The electrification of heavy-duty transport requires robust, high-performance powertrain systems capable of operating efficiently under demanding real-world conditions. Within this context, the RHODaS project has successfully validated its Integrated Motor Drive (IMD) within a fully operational e-axle system, demonstrating a significant step forward in electric powertrain development.
As detailed in a recent report by BOSMAL and Valeo, the project combined advanced power electronics, mechanical integration and digital monitoring into a single test platform, enabling comprehensive validation of system performance, efficiency and reliability.
A Fully Integrated e-Axle Test Platform
The RHODaS test bench was designed to replicate real-world operating conditions by integrating all key components of the electric powertrain into a single system. At its core is a high-power hybrid inverter based on Gallium Nitride (GaN) and Silicon Carbide (SiC) technologies, featuring a modular architecture and dedicated thermal management system.
This inverter is coupled with an electric motor and a two-speed gearbox equipped with sensors for monitoring rotational speed, oil temperature and pressure. A dedicated cooling and lubrication system ensures stable operation during high-load conditions.
Complementing the physical system, an advanced IoT platform was integrated, consisting of a gateway, condition monitoring unit, sensors and a cloud-based environment. This digital layer enables real-time data acquisition, system monitoring and predictive analytics, providing a comprehensive view of system behaviour during operation.

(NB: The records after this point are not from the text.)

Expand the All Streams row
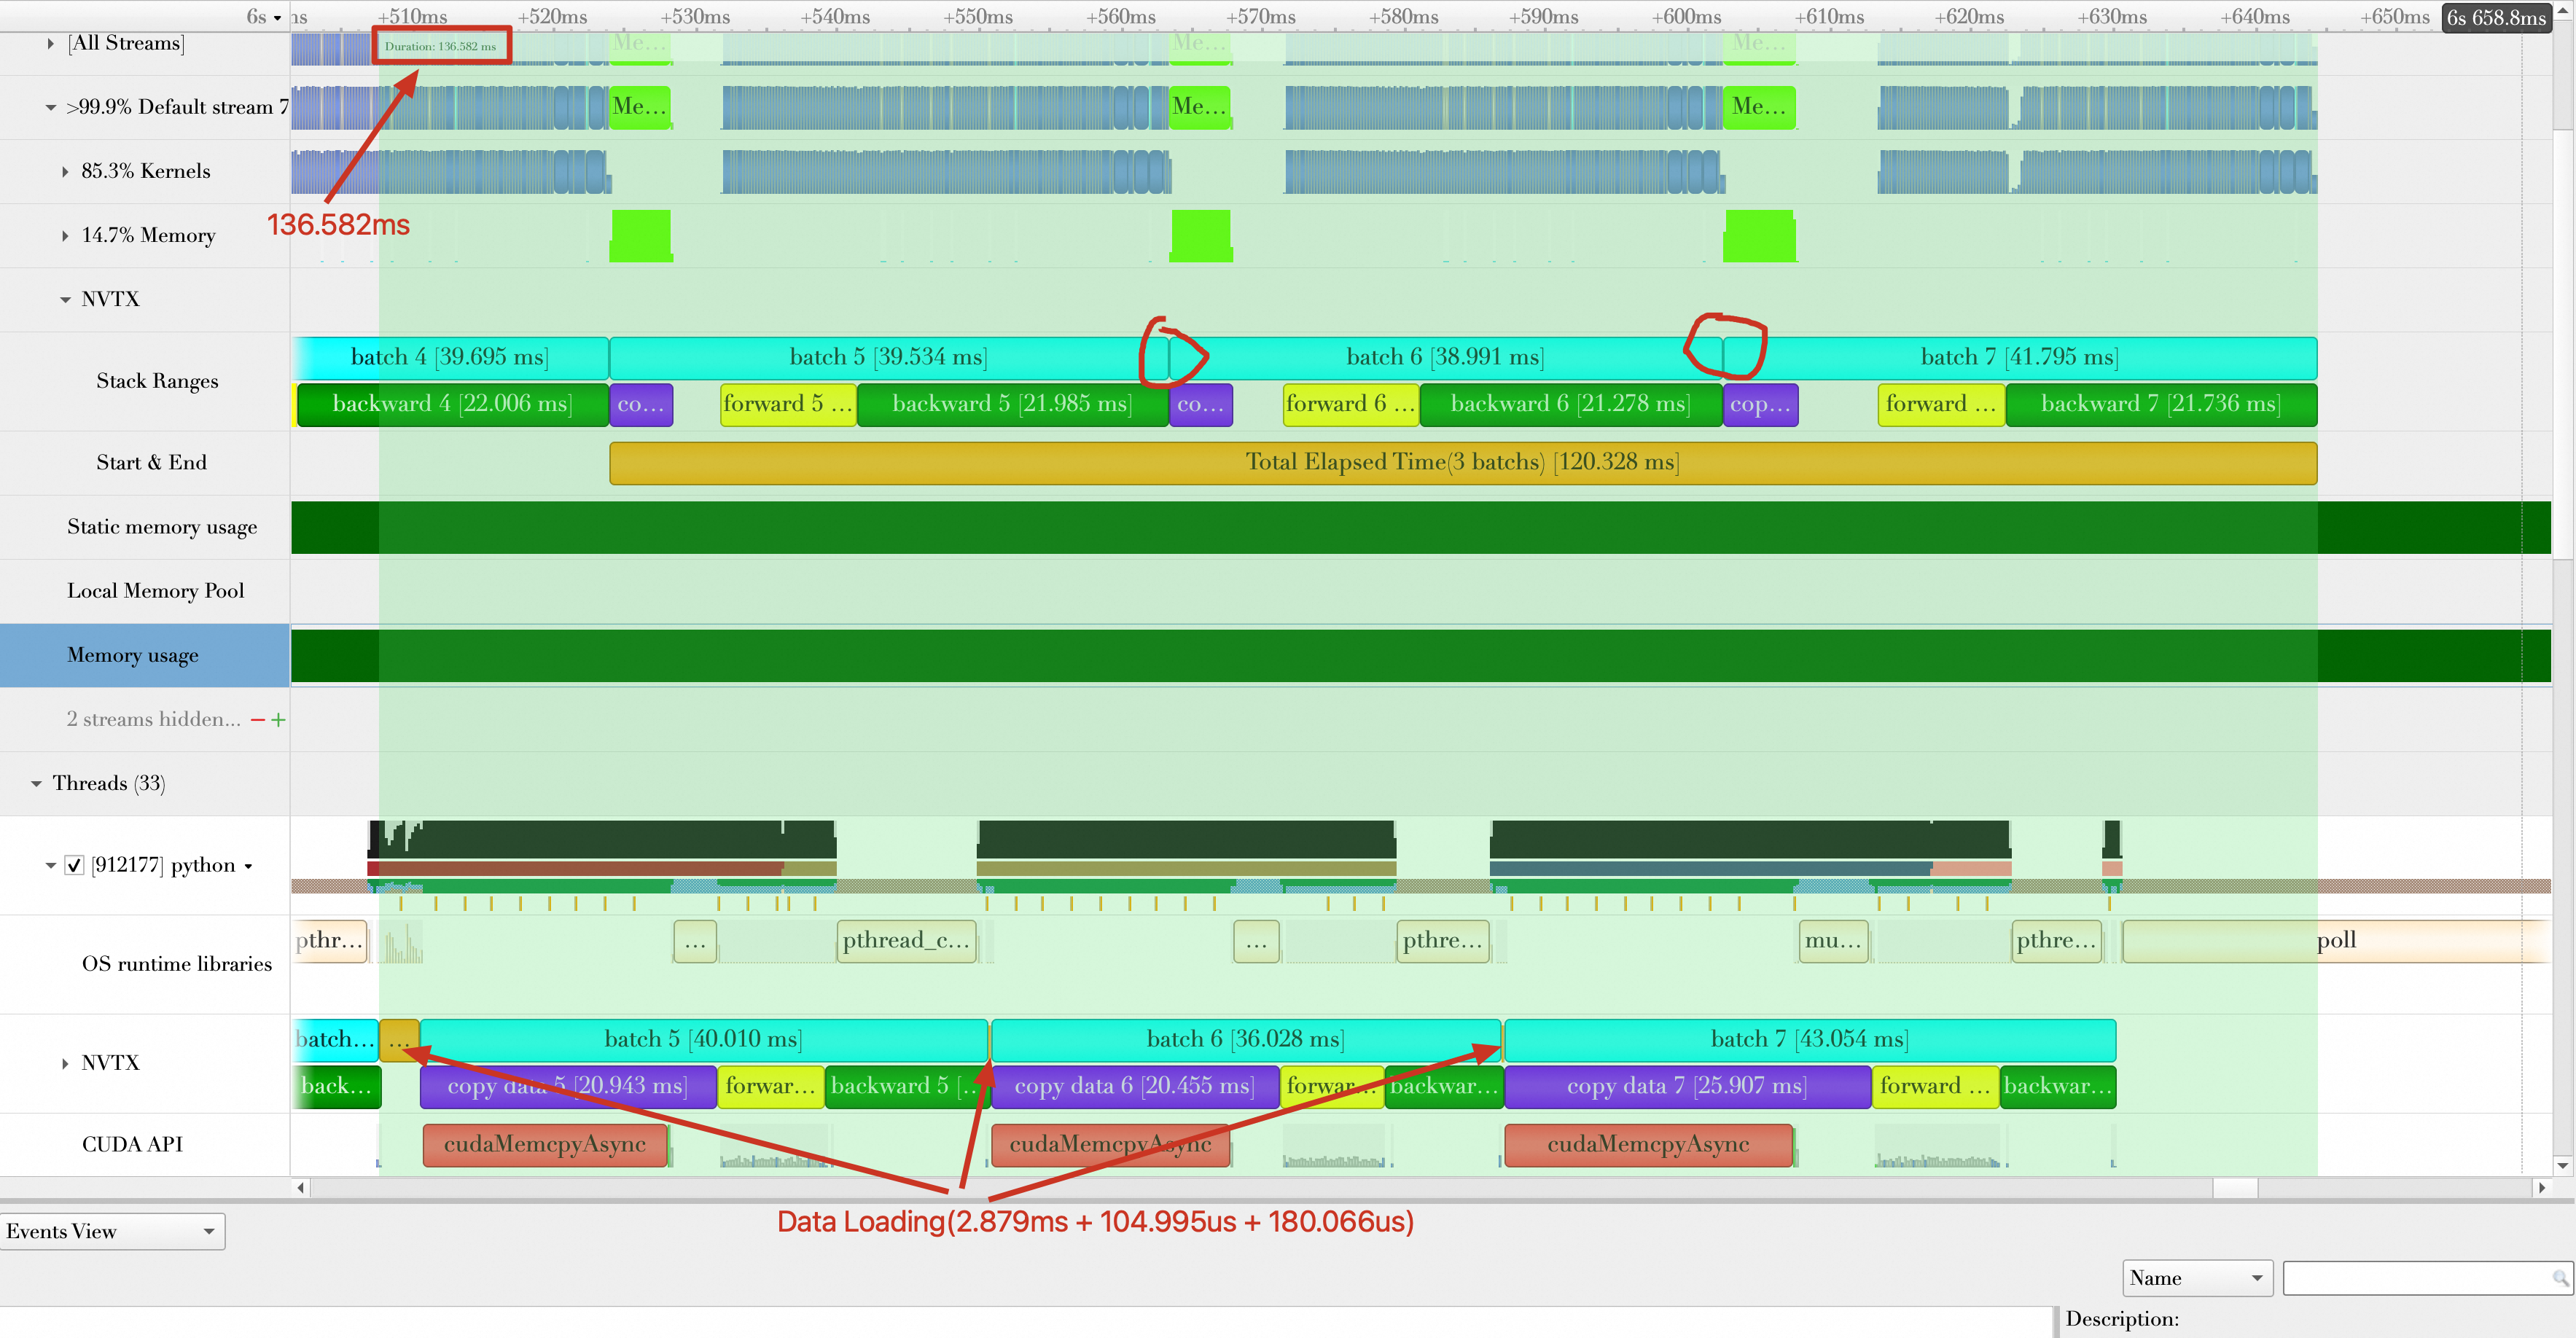 (50, 43)
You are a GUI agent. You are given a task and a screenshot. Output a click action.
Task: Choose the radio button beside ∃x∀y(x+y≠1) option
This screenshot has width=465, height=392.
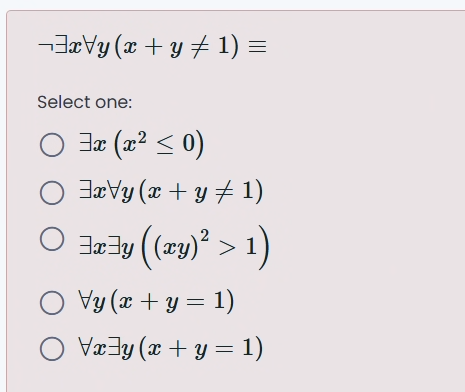click(52, 192)
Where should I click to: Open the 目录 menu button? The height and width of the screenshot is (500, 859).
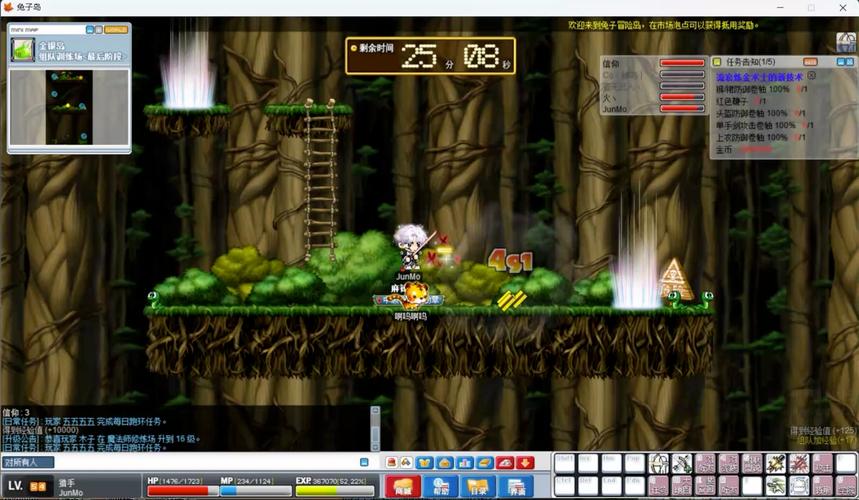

Together, these components form a complete e-axle system, enabling end-to-end validation of both hardware and software under representative operating conditions.
Rigorous Testing Under Realistic Conditions
The RHODaS validation campaign followed a structured and multi-level testing approach to assess each subsystem as well as the fully integrated e-axle.
Initial gearbox testing ensured correct installation and operational readiness, followed by efficiency mapping across the full operating range to identify optimal performance conditions. In parallel, the high-power inverter underwent detailed thermal and electrical characterisation, including temperature rise analysis and efficiency measurements in accordance with established standards.
System-level testing of the e-axle focused on performance under dynamic and realistic conditions. Efficiency mapping across torque-speed ranges was complemented by simulated driving cycle tests, allowing evaluation of system behaviour in representative vehicle scenarios. Maximum and continuous power capabilities were assessed in line with regulatory requirements, while regenerative braking tests confirmed the system’s ability to recover energy during deceleration.
Additional analyses, including harmonics evaluation, ensured high power quality and stable inverter operation. The complete system integration was also demonstrated, validating communication between sensors, control systems and cloud-based infrastructure.
Digital Validation and Predictive Capabilities
A key innovation of the RHODaS platform lies in its integration of advanced digital monitoring and control capabilities. The IoT system was extensively tested to ensure reliable communication between hardware components and the cloud environment, using multiple protocols including CAN, MQTT and REST APIs.
Data integrity and synchronisation were verified to ensure accurate logging and analysis of operational parameters. In addition, digital twin models were validated by comparing real-time measurements with predictive simulations, confirming their capability to estimate system behaviour and detect anomalies.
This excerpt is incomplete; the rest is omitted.